━━ Testo proposto

Don Luigi Sturzo e i cattolici in politica
150 anni fa nasceva il fondatore del Partito Popolare Italiano
Tutto era iniziato da quell’appello “A tutti gli uomini liberi e forti” di Don Luigi Sturzo del 1919. Il famoso appello era stato redatto dalla commissione provvisoria del Partito Popolare Italiano il 18 gennaio del 1919, al momento della fondazione del partito. Siamo a Roma, all’albergo Santa Chiara, vicino al Pantheon. Questo documento rappresenta una pietra miliare della storia del Cristianesimo democratico italiano. Fino ad allora, infatti, a seguito del non expedit della Santa Sede, ai cattolici italiani era vietata qualsiasi forma di partecipazione alla vita pubblica del neonato Regno italiano: “né eletti, né elettori”. In questo appello che il sacerdote di Caltagirone, fondatore del PPI, aveva fortemente voluto, troviamo i caratteri fondamentali di quello che sarà poi definito “popolarismo”: la trasposizione in politica dei caratteri sociali ed etici della dottrina sociale della Chiesa cattolica.
L’Italia cambiava. E cambiava la politica italiana. I cattolici entravano in politica, difendendo con tenacia e amore i valori del Vangelo. Una rivoluzione per quel tempo. E Sturzo fu un “attore” principale di questo cambiamento. Il tentativo sturziano di realizzare, attraverso il Partito popolare italiano (“partito laico o aconfessionale ispirato ai valori cristiani”, come lui stesso lo definì), un impegno sociale e politico, “rispettoso sia di una ben intesa integralità del cristianesimo che di una sana laicità della politica”, riveste ancora una sua attualità.
Dopo aver sostenuto la riforma elettorale proporzionale, alle elezioni del 1919 il Ppi conquista 100 seggi parlamentari (20,6%), mentre il Psi, primo partito, ne raggiunge 156 (32,3%). Assieme, i due partiti coprono la maggioranza assoluta del parlamento, e senza l’appoggio di almeno uno dei due, nessun governo è in grado di avere la fiducia dell’assemblea. Il programma del nuovo partito aveva conquistato non poco l’opinione pubblica italiana.

━━━━
━━ Dati forniti

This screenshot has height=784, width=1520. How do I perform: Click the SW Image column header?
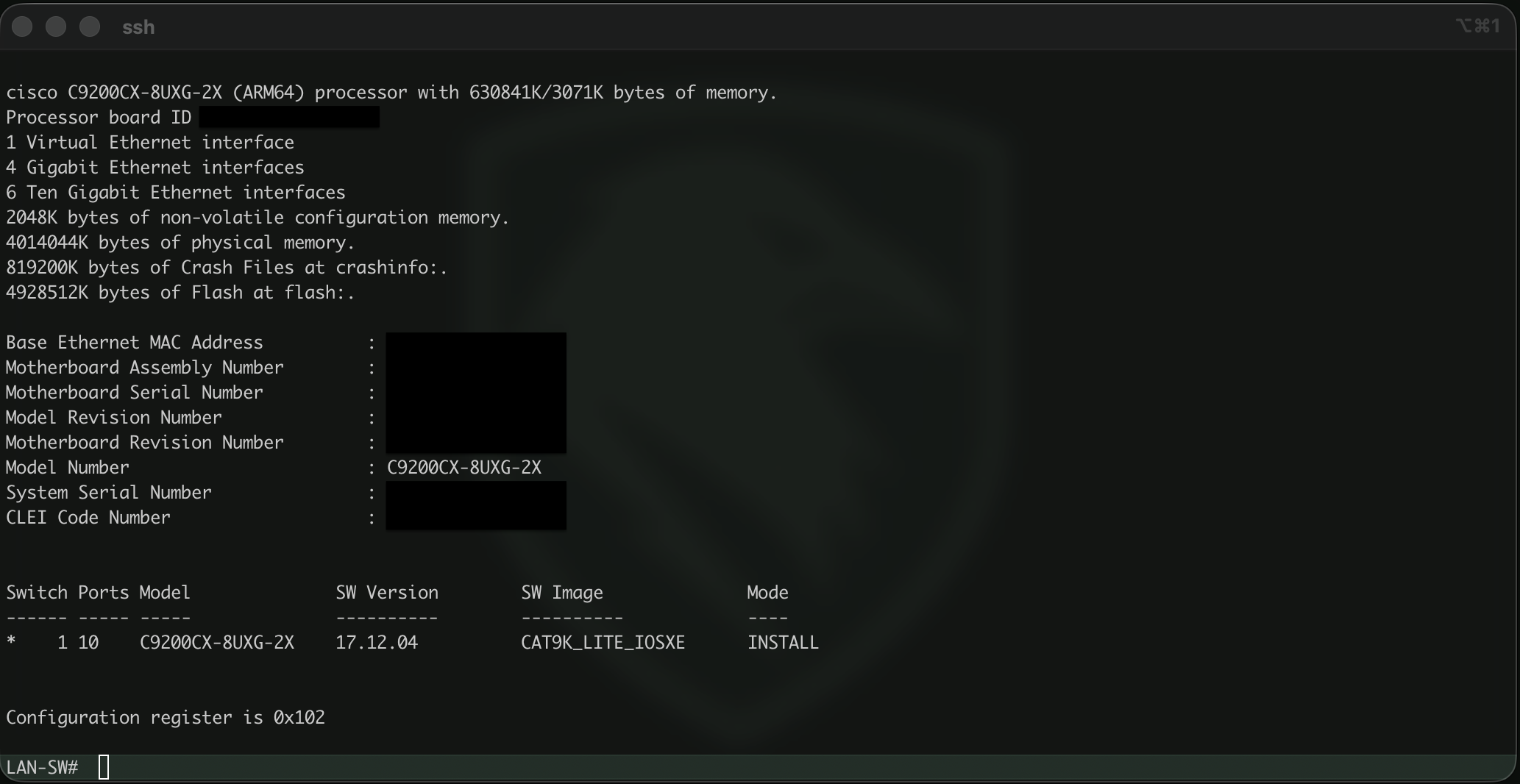(562, 593)
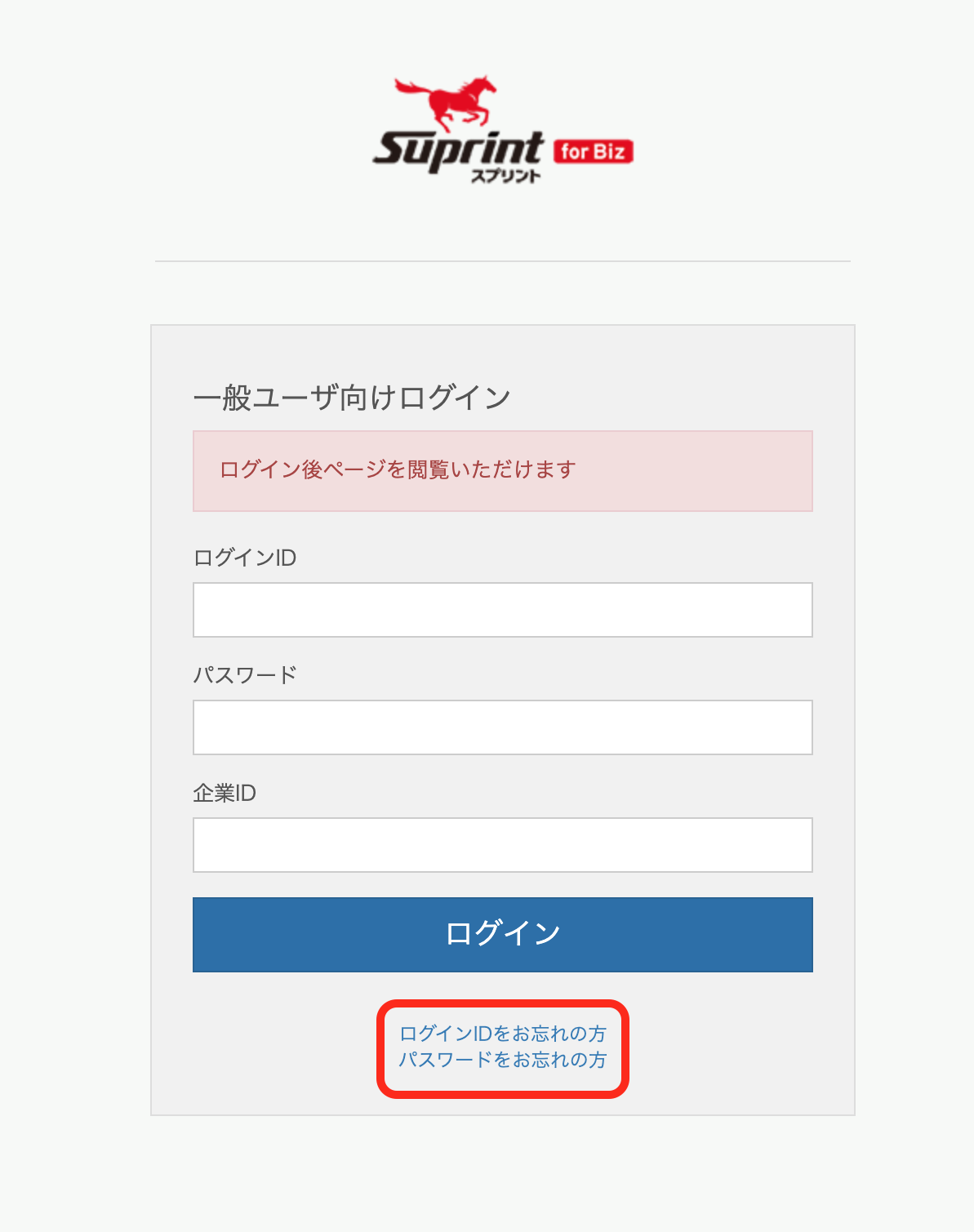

━━━━

### Consegna
Perché, secondo il testo su don Luigi Sturzo, l'appello del 1919 rappresenta una pietra miliare della storia del Cristianesimo democratico italiano? Rispondi in una-tre frasi. Le righe non sono necessarie per svolgere il lavoro.

### Soluzione
Fino ad allora, a seguito del non expedit della Santa Sede, ai cattolici italiani era vietata qualsiasi forma di partecipazione alla vita pubblica del Regno italiano: “né eletti, né elettori”. Con l'appello, redatto alla fondazione del Partito Popolare Italiano, i cattolici entravano in politica.